WHAT NEEDS TO BE DONE >>
Put the data below into a numbered list with one line per entry, leaving out any blank lines.

※ ※ ※

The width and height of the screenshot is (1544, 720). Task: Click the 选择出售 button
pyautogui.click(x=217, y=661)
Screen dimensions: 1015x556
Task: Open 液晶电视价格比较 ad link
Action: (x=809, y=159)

※ ※ ※

EXERCISE SOLUTION >>
1. The width and height of the screenshot is (1544, 720). Task: Click the 选择出售 button
2. pyautogui.click(x=217, y=661)
3. Screen dimensions: 1015x556
4. Task: Open 液晶电视价格比较 ad link
5. Action: (x=809, y=159)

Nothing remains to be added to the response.